An Hermes’s necktie — which I frankly wouldn’t wear one but if you live in New York and work on Wall Street, the financial markets, you’re almost required to have a bunch of them as the uniform. I’ve seen it. I’ve been to Paris with those guys, to cigar dinners, and I’ve seen ’em go shopping at Hermes and they come out with the red, the blue, the green, and they get the uniform ties. These are middle managers, upper-middle managers on the upcoming, the ladder of success, and Hermes tie is required part of the uniform. Here’s the story.

“Bill Clinton Gets in Some Retail Therapy at Hermes in Paris.” What’s the website? People. Unbelievable. People mag. “When in Paris, even former President Bill Clinton can apparently spare a little time for shopping — at Hermes. A five-car convoy carrying the former president and a security detachment arrived out front of the luxury brand’s landmark boutique on Monday at noon.” I’ve been to this place. I didn’t go in. I’ve walked past it. It’s not far down the street from the Hotel Bristol. You don’t see many Republicans in this place, but I’ve been there.

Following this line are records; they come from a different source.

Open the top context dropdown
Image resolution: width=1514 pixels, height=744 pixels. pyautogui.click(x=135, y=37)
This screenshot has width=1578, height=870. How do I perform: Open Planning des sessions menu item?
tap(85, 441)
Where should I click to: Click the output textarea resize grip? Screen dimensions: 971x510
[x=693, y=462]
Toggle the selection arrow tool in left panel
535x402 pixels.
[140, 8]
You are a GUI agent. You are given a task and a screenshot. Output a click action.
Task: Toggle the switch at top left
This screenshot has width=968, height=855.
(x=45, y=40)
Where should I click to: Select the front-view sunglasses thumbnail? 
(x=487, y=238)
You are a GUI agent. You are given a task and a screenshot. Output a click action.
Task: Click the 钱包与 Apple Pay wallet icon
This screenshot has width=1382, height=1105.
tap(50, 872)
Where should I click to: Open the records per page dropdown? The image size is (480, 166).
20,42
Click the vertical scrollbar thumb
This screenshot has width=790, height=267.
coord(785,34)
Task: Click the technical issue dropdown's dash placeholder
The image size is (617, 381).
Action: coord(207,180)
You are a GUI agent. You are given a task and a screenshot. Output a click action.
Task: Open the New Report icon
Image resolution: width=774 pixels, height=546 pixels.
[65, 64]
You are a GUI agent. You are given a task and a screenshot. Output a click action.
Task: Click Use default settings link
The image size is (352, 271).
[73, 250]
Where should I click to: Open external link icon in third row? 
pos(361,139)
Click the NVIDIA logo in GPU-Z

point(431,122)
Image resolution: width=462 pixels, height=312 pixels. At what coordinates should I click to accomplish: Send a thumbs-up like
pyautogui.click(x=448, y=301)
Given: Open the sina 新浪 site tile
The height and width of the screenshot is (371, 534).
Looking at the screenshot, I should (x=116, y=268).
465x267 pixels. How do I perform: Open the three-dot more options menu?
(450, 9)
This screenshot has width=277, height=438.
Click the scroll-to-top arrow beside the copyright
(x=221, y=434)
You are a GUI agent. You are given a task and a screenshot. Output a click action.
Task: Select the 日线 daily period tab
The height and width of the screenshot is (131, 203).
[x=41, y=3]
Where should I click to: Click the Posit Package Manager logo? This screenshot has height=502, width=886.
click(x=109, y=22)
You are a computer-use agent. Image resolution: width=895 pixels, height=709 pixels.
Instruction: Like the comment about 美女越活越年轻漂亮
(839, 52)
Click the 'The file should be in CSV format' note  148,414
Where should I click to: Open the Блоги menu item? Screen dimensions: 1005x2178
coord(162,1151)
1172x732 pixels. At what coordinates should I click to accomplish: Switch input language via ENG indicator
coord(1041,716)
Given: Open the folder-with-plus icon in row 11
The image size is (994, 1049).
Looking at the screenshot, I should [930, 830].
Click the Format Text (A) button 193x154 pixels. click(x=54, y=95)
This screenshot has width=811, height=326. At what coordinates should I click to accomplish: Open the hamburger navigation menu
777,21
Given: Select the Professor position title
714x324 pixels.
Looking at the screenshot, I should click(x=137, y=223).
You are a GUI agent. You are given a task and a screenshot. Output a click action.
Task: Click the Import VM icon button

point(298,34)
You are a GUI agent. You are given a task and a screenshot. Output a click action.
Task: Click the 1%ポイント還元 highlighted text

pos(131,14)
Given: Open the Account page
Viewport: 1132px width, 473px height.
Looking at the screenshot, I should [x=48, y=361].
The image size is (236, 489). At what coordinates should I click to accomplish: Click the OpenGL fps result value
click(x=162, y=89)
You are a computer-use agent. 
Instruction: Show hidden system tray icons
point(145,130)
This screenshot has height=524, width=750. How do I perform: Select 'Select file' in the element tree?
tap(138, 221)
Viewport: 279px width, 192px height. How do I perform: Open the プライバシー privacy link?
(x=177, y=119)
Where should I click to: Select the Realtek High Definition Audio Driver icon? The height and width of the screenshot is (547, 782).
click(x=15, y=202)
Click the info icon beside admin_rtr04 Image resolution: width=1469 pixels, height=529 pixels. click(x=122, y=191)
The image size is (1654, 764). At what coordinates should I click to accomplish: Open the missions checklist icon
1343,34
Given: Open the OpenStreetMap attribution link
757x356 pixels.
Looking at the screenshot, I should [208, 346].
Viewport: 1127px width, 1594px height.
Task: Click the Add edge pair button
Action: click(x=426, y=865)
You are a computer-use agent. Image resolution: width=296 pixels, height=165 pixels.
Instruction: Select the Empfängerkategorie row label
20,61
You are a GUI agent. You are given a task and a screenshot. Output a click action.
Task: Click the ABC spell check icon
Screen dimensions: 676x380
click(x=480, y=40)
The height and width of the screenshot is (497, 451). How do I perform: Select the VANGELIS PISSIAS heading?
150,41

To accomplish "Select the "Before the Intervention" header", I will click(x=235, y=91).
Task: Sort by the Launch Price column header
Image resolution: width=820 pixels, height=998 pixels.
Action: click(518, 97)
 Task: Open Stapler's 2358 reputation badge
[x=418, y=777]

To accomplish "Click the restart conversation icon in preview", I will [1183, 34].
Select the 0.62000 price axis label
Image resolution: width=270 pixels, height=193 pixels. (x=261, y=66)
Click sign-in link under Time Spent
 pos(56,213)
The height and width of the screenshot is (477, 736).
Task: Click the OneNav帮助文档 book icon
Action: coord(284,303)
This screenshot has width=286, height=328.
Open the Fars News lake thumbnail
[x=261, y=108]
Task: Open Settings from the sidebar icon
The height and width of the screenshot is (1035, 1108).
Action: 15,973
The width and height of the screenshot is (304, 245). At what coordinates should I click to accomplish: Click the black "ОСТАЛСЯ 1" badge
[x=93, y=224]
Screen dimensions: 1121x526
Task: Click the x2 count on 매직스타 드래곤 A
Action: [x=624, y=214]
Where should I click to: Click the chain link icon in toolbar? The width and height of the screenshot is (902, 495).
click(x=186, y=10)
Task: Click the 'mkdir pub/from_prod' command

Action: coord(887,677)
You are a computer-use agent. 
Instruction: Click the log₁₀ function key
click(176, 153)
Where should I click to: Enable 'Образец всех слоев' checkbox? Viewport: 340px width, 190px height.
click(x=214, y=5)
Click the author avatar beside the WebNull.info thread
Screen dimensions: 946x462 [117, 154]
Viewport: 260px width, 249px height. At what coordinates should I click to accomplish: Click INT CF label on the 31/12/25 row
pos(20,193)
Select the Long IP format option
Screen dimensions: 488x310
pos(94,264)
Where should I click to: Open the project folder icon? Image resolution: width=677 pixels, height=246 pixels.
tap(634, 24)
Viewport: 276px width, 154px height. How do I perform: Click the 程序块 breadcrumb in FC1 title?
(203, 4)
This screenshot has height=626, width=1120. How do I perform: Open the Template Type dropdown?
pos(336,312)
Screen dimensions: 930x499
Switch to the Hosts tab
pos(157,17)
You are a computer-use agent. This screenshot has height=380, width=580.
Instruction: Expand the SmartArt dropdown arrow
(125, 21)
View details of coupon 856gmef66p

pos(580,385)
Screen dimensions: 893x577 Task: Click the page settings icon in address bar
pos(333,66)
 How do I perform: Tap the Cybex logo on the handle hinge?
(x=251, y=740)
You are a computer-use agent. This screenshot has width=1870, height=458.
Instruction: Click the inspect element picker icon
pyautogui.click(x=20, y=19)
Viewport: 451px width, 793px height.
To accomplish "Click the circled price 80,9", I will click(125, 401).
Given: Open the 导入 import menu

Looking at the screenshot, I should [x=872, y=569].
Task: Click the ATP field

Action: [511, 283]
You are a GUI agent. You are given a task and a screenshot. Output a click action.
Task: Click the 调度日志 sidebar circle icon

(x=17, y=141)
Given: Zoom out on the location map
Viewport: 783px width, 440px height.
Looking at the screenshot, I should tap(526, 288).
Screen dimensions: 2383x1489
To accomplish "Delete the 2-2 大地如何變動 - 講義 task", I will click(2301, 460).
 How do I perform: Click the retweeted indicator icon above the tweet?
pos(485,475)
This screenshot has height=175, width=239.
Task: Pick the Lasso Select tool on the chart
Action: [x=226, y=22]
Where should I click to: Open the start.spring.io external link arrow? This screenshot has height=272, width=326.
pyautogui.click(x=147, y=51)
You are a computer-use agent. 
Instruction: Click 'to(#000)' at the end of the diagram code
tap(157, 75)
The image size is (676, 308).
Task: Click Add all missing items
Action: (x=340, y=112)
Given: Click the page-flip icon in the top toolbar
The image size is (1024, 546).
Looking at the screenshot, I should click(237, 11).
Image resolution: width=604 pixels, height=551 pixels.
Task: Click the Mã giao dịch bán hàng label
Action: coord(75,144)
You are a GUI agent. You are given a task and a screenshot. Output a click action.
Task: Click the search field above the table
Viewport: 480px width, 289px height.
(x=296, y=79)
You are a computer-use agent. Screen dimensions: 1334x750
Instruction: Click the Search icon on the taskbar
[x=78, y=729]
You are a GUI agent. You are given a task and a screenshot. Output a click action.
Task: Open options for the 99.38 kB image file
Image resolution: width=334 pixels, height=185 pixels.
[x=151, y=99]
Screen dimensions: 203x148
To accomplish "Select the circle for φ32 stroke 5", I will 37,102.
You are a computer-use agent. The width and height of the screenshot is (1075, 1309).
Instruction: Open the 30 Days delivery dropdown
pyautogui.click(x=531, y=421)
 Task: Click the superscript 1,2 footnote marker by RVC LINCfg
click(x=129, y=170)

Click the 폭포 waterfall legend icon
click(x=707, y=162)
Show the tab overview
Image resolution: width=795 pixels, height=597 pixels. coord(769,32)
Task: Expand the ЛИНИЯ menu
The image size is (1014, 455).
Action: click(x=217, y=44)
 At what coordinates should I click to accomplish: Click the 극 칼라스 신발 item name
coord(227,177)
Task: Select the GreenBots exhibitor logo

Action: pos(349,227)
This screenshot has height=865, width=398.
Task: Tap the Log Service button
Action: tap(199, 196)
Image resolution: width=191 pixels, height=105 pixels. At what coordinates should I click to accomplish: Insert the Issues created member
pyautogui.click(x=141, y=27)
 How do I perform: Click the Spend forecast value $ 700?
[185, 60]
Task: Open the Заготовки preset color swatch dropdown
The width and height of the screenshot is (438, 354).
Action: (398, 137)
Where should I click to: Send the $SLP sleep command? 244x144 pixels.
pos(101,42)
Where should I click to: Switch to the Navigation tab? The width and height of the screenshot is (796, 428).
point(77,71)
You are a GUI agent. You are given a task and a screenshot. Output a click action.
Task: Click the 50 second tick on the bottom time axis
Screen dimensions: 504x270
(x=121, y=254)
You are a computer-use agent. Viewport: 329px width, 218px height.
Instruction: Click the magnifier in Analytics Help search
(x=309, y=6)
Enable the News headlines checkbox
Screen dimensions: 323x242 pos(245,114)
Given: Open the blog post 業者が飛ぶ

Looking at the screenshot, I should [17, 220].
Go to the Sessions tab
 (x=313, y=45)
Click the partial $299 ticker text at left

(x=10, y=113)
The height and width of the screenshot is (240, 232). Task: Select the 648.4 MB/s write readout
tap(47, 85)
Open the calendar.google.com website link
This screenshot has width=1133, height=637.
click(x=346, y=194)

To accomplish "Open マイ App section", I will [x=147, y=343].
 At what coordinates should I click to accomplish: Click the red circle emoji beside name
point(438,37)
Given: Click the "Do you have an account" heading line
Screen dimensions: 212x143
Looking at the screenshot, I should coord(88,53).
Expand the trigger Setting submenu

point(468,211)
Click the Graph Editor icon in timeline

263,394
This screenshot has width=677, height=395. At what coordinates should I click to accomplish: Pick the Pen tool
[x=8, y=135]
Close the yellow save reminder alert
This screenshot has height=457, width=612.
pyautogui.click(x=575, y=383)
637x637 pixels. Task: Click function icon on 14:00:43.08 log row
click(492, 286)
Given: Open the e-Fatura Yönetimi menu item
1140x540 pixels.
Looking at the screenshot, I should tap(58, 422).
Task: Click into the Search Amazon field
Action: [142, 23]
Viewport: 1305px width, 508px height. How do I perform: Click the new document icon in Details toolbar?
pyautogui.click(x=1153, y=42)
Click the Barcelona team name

“‘There were about a dozen security men — American and French — with him and they went inside,’ an observer tells People.” Ah. It’s People magazine that has the story. See, that makes it okay, see? People is a celebrity rag; so it makes it okay. The New York Times reported on Rubio’s filthy rich boat. “Hermes on Faubourg St Honore is a shopper’s mecca known for scarves, leather goods and luxury items. A spokesperson for the shop tells PEOPLE, it ‘never discloses details about its clientele.’

“Clinton, 68, spent more than an hour on the shop’s third floor section, where windows were closed after his arrival. The observer speculated: ‘He’s up there, probably buying the store.’ He reportedly left with several shopping bags though they’re hard to spot in the video below. We can’t help but wonder what he purchased and whether Clinton was shopping for himself or his wife,” or… (chuckling) It’s left blank. “The luxury store sells ties for about $225; a leather belt can set you back nearly $1,000.

“It certainly seems like the former president would be able to afford the luxe shopping trip — as the New York Times reported June 17, the Clintons’ net worth is somewhere between $11.3 million and $52.7 million…” So the Times has reported that and People magazine reported Bill on a shopping trip. But you see, here’s the difference: The Clintons are considered nice, good people. They care about the little guy! They’ve worked hard for them; they were dead broke when they left White House and look what they’ve overcome.

You know, these dumb people just lap this stuff up and they accept it. I’m telling you, folks, Bill Clinton can go out and buy a $2.5 million yacht and the people at Campus Reform could run their same test, and nobody would think the Clintons owned any of those houses when they own ’em all. (sigh) Anyway, there’s also even more on the Rubio story. Apparently Rubio had a great comeback when the Times was ragging him and social media was ragging him about his $80,000 “yacht.”

He said, “It’s not a luxury boat if you have to pee over the side.” And then the next thing that happened, Rubio recently put his house on the market in order to move his family to Washington. His house is in Miami. His house was listed for around $675,000. It’s in a working-class neighborhood, same neighborhood that he grew up in. He put his house up for sale in 2013. I don’t know whether it sold or not. But what does it tell you that when your average Millennial on the street is shown a picture of four or five houses between $5 million and $11.5 or $12 million, they think they’re Marco Rubio’s?